Por eso digo que LinkedIn es la peste social. Porque convierte la angustia laboral en espectáculo. Porque monetiza el sufrimiento. Porque transforma el duelo y la soledad en KPIs. Pero también porque nos da un espejo incómodo: si hemos llegado a un punto en el que la muerte de un abuelo o un perro se convierte en contenido motivacional, el problema no es solo la red. Es el vacío de nuestra conversación pública sobre el trabajo, los derechos y la vida.
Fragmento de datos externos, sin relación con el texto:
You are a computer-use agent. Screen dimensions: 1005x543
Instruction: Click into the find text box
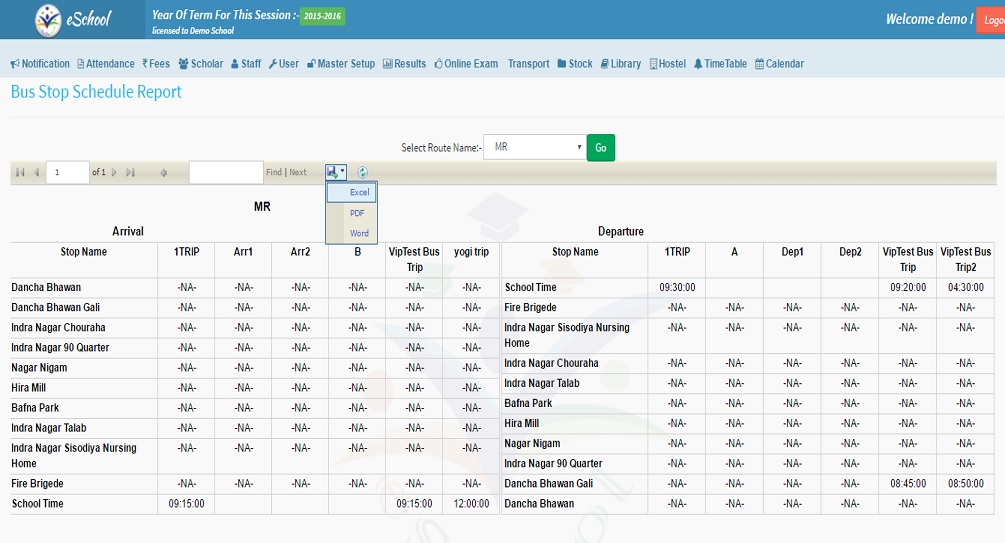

Quizá algún día aprendamos que no todo tiene que convertirse en lección monetizable. Que la vida no es un post, y la muerte mucho menos. Pero hasta que llegue ese día, sigamos odiando LinkedIn. Con humor, con ironía y con escepticismo. Porque a veces odiar es la única forma sana de sobrevivir a la peste.

Y lo digo también por mí. Confieso que yo misma he sido víctima de esta secta digital. A veces peco: he escrito posts demasiado largos, he abusado de la palabra resiliencia y hasta he compartido fotos sonrientes en eventos que parecían sacadas de un catálogo de Recursos Humanos. LinkedIn tiene algo de adictivo: aunque lo odies, te arrastra. Y yo tampoco estoy libre de pecado. La diferencia es que ahora lo admito: necesito tanto una desintoxicación laboral como cualquiera que haya publicado “lecciones de liderazgo” tras la muerte de su perro.